No, it just doesn't have that snap....:msp_biggrin:


----------



## mile9socounty (Feb 6, 2013)

No sir it doesn't. Good effort on trying though.


----------



## 4x4American (Feb 6, 2013)

mile9socounty said:


> Oh digging up bones. I'm digging up bones. What else was I suppose to do? I was talking about this about a months ago and couldn't find the paper. So here I sit all broken hearted, drinking and digging up bones. :msp_biggrin:



Im real glad you dug this one up...was a funny post


----------



## 4x4American (Feb 6, 2013)

still is for that matter


----------



## Rounder (Feb 6, 2013)

Cursing at work...

-If you catch a glimpse of a bright orange forester, curse like a complete lunatic while continuing to slam trees....keeps them away. Do not for any reason shut your saw off or quit cursing, this will only encourage them.

-If you know the big boss is lurking around, angrily curse like a complete wack-job. This will discourage him from coming into your strip for fear that you will quit. Throw your saw/hardhat, what ever it takes to look like a complete, raving lunatic.


Works great.....Tomorow's game plan anyhow


----------



## madhatte (Feb 6, 2013)

Rounder said:


> -If you catch a glimpse of a bright orange forester, curse like a complete lunatic while continuing to slam trees....keeps them away. Do not for any reason shut your saw off or quit cursing, this will only encourage them.



I wear a ratty green vest and a tin hat. Not a fan of orange. Go ahead and keep the saw running; I'm listening to see if I can guess what work you've had done to it. Watchin' your chips, too, to see if that's why you're cussin'. Mostly I'm watching the canopy open up and imagining the stand in 50 years. Loggers and foresters keep each other in business. No need for antagonism -- let's all save that for the bunny-huggers and fish-ticklers. OOPS -- did I say that out loud?


----------



## northmanlogging (Feb 6, 2013)

Fish ticklers... I knew there was something funny in the water down there...


----------



## TreeGuyHR (Feb 7, 2013)

northmanlogging said:


> Fish ticklers... I knew there was something funny in the water down there...
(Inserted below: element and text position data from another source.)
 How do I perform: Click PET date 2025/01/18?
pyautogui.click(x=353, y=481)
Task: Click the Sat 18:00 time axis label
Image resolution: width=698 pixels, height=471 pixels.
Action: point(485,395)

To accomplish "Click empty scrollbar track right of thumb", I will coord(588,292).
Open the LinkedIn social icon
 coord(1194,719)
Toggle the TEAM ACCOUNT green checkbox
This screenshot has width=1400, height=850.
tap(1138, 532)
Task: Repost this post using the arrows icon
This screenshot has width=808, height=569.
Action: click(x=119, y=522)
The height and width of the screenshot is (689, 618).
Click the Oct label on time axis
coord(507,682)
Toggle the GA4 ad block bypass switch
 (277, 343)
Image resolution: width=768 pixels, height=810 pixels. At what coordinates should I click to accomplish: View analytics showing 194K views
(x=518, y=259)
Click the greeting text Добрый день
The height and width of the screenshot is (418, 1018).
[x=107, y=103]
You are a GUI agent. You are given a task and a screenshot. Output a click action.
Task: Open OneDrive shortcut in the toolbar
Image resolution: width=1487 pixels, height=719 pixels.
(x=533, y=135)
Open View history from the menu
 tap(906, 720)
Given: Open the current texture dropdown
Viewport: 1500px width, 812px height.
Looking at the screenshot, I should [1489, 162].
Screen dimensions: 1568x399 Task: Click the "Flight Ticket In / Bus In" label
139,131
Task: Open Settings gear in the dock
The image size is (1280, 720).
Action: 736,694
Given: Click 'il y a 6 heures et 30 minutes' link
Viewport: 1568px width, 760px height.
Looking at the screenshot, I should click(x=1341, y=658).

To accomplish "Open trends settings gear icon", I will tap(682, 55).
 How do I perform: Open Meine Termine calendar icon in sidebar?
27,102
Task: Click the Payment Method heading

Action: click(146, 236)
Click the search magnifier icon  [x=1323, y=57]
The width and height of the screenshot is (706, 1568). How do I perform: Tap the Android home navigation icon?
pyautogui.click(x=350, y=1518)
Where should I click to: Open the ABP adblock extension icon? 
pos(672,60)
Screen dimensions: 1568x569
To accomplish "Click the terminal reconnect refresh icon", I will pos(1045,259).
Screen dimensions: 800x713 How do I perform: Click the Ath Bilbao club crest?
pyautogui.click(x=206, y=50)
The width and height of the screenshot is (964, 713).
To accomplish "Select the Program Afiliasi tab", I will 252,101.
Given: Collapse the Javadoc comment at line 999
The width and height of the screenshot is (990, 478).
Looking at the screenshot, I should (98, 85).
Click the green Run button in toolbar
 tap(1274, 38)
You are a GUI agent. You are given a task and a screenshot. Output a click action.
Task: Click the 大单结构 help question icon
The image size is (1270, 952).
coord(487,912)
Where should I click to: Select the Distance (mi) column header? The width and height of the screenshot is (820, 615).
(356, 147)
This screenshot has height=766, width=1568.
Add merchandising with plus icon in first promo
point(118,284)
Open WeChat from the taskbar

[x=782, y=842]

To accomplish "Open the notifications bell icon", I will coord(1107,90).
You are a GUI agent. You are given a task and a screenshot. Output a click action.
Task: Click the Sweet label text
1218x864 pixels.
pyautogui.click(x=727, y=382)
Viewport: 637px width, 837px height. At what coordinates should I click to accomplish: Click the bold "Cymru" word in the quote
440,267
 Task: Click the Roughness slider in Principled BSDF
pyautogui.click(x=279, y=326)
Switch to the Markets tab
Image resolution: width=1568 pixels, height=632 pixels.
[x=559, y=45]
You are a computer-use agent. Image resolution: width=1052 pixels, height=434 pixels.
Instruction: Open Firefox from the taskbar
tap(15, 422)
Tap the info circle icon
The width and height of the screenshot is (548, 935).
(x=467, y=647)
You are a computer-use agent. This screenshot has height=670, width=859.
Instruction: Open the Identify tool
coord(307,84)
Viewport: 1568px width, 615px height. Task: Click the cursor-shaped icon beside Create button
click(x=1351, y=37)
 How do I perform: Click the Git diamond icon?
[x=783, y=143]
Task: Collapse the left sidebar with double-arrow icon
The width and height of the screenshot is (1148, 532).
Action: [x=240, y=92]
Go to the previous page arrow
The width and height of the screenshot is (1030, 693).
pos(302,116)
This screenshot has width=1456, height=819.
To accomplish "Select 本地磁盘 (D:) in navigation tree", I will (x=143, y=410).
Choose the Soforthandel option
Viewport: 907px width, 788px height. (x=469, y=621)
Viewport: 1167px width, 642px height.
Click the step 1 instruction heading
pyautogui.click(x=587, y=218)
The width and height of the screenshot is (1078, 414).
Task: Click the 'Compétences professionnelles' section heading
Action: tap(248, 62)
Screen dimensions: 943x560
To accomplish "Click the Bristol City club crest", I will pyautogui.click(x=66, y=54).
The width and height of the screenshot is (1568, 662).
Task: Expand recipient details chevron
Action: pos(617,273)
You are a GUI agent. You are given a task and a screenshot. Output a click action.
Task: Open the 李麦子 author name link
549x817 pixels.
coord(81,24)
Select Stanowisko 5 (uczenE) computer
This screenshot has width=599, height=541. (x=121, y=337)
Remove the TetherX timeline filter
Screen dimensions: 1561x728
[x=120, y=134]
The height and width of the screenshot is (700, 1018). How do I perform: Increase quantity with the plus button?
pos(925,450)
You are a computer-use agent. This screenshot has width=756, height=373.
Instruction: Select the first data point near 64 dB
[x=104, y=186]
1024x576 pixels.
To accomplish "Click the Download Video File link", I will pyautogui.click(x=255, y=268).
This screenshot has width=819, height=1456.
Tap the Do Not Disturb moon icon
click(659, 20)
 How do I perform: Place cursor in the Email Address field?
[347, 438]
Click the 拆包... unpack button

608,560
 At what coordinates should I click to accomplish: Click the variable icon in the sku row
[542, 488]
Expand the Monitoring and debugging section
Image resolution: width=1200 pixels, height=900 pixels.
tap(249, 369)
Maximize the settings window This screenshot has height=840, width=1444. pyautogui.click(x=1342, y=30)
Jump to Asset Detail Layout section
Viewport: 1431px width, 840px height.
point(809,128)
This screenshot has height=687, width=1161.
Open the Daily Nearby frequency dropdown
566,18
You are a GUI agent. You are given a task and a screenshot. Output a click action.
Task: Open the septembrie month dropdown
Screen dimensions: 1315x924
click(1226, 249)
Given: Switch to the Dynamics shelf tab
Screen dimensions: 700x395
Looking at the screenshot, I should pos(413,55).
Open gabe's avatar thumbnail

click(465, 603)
Right. And the fish ticklers use a battery powered wand... while wearing a rubber mask


----------



## madhatte (Feb 7, 2013)

TreeGuyHR said:


> Right. And the fish ticklers use a battery powered wand... while wearing a rubber mask



They are a strange breed.

(quoth he, vaguely aware of uttering an understatement)


----------



## Furious (Feb 8, 2013)

As a full time Correctional Officer first and a part time wanna be logger second, I have to say, anyone who laughs at that letter is the kinda person I want to have a beer with!!!!!!!


----------



## AndrewGeib (Feb 8, 2013)

*Great*

I'm so guilty of talking like that Lol, it's just too funny when you read it


----------



## ThatOneGuy (Feb 11, 2013)

*Yeah about that...*

I just started on this site and this is the first thing I read on here. I gotta say amazing memo, I think I would end up seeing if I could invent some new phases for them to make a list for.


----------